▸ **Page**:
————————

Never a Debbie, always a Debra

by Debra Weiner

October 11, 2020

Berlin

Dear Debbie,

“Debbie”—a perfect example of a life characterized by dichotomies.

You were named after a family friend, the actress Debra Paget. Would life have been different if you had been called “Debra” growing up? Would the use of your birth name have subdued the extrovert and strengthened the introvert?

Growing up as an only child in an adult world, populated mainly by entertainers, was fascinating, but had an extraordinary co-pay: the inability to feel comfortable around your peers. Did it ever occur to you that you were not an adult—no matter how many inappropriate films you viewed or how many chapters of Valley of the Dolls you read when no one was watching?

Well, you were not an adult, merely a precocious only child, who, from a very young age, was appointed as the family “maven.” Which of course gave you an inflated sense of your knowledge of the world, as well as an uncomfortable awareness that the people who made the rules often turned to you for counsel. You learned early on to become a “fixer,” which despite it being a very attractive survival skill, will create huge complications later on.

Having a Christian mother and a Jewish father provided exposure to two very different worlds. While Sunday school was fun as a child, it was attending Hebrew School, beginning at nine years old, that would shape your early identity. Being Jewish felt like being in an advanced placement class at school. Everyone just knew you were smarter. Neither parent particularly cared which world you chose. So why not head to where the food was better, the family louder, and boundaries selective at best?

I was going to tell you that you were far too aware of your circumstances and spent too much time thinking and not enough time playing. But after taking a reflective pause, I realize that you did exactly what you needed to do. It is amusing that you showed a somewhat noble sense of self, when in sixth grade, you insisted that your last name was Windsor and not Weiner. You knew where you wanted to go, you were just too young to get there on your own.

————————

▸ **Data segment**:
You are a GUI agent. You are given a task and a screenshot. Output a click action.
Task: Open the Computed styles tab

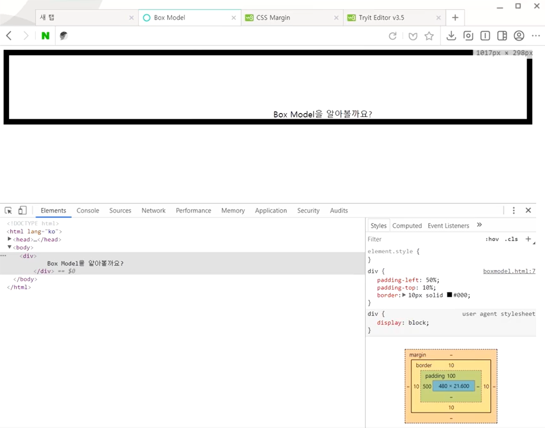pyautogui.click(x=407, y=226)
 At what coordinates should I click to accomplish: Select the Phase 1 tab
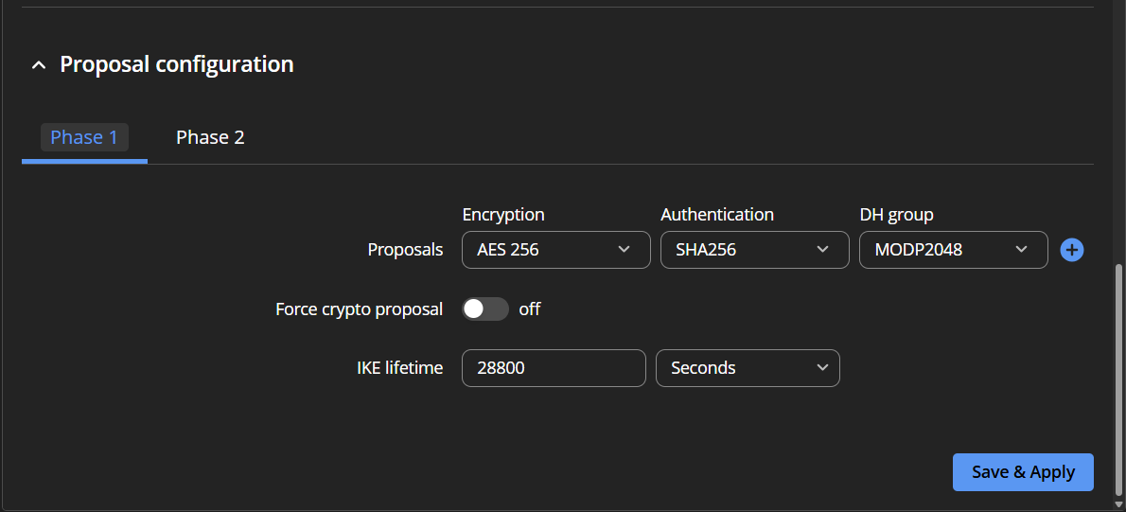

————————

▸ **What the task asks**: Can you reproduce the letter to Debbie above, word for word, from "You were named" down to "one was watching?"?

▸ **Output of the exercise**:
You were named after a family friend, the actress Debra Paget. Would life have been different if you had been called “Debra” growing up? Would the use of your birth name have subdued the extrovert and strengthened the introvert?

Growing up as an only child in an adult world, populated mainly by entertainers, was fascinating, but had an extraordinary co-pay: the inability to feel comfortable around your peers. Did it ever occur to you that you were not an adult—no matter how many inappropriate films you viewed or how many chapters of Valley of the Dolls you read when no one was watching?